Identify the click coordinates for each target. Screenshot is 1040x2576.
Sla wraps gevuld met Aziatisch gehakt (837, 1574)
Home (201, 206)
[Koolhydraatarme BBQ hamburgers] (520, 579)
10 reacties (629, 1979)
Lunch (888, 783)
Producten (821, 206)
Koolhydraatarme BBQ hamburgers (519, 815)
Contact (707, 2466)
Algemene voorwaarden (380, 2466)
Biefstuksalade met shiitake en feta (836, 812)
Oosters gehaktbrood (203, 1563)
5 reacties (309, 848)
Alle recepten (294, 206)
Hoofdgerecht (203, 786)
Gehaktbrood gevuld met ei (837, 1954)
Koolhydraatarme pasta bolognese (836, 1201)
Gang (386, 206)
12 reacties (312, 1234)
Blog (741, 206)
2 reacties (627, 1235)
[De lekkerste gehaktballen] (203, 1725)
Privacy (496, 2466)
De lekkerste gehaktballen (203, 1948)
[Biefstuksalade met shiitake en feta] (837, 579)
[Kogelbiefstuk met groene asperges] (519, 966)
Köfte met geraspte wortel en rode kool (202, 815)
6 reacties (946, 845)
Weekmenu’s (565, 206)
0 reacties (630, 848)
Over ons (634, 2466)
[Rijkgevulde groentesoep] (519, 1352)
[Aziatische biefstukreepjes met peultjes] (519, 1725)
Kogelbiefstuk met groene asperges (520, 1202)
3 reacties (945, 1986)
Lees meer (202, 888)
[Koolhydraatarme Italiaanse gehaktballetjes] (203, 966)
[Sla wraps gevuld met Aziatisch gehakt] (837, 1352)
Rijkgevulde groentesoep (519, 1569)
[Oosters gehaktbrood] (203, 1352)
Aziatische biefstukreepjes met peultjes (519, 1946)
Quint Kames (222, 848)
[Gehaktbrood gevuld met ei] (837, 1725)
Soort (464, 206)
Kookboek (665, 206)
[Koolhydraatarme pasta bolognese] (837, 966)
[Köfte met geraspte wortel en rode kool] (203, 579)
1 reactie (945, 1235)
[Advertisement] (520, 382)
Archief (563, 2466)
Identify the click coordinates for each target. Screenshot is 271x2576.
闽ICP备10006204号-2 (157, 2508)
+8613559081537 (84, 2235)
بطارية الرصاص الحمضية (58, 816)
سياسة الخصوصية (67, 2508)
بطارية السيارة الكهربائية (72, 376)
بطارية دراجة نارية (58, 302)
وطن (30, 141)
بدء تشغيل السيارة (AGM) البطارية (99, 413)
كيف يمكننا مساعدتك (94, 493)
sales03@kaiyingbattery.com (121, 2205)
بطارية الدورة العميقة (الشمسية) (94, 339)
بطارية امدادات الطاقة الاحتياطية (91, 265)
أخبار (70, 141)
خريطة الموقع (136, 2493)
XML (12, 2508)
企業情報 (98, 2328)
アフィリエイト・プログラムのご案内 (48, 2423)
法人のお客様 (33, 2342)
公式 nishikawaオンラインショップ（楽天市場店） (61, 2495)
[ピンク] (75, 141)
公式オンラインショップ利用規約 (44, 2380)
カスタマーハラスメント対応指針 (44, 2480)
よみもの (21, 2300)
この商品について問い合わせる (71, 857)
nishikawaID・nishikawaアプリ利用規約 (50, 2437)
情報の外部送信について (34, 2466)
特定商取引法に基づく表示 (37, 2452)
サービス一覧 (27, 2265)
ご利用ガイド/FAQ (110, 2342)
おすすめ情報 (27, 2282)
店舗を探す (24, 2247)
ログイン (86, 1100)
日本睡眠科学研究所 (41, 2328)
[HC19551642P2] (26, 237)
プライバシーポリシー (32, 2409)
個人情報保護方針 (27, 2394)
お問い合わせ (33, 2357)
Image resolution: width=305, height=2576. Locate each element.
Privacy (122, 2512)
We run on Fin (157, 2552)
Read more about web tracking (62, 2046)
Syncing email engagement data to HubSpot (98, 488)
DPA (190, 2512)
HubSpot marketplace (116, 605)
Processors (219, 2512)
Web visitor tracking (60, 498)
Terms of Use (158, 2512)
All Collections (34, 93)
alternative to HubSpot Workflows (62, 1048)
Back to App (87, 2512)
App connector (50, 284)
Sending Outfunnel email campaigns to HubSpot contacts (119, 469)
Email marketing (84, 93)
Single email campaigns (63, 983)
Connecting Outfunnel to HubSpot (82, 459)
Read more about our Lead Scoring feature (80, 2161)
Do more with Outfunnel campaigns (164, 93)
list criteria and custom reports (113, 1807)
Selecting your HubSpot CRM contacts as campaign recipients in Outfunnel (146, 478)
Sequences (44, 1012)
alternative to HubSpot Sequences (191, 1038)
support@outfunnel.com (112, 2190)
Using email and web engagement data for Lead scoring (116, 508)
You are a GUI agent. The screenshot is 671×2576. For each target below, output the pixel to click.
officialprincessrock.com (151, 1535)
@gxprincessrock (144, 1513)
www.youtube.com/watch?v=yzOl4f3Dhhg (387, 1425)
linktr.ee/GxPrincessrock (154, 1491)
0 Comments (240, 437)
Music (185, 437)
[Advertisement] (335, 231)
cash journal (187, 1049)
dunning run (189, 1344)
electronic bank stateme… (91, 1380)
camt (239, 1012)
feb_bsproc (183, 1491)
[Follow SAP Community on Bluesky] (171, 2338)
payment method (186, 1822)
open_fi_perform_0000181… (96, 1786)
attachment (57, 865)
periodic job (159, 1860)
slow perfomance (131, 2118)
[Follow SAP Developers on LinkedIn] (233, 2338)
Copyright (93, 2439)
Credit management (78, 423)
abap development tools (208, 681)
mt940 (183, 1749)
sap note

☆ ☆ ☆

# Description of the task
Copy out each line of the data above, exactly, if it lies between the line holding "Email marketing (84, 93)" and the line holding "support@outfunnel.com (112, 2190)", inclusive; copy no other line.

# Answer for the task
Email marketing (84, 93)
Single email campaigns (63, 983)
Connecting Outfunnel to HubSpot (82, 459)
Read more about our Lead Scoring feature (80, 2161)
Do more with Outfunnel campaigns (164, 93)
list criteria and custom reports (113, 1807)
Selecting your HubSpot CRM contacts as campaign recipients in Outfunnel (146, 478)
Sequences (44, 1012)
alternative to HubSpot Sequences (191, 1038)
support@outfunnel.com (112, 2190)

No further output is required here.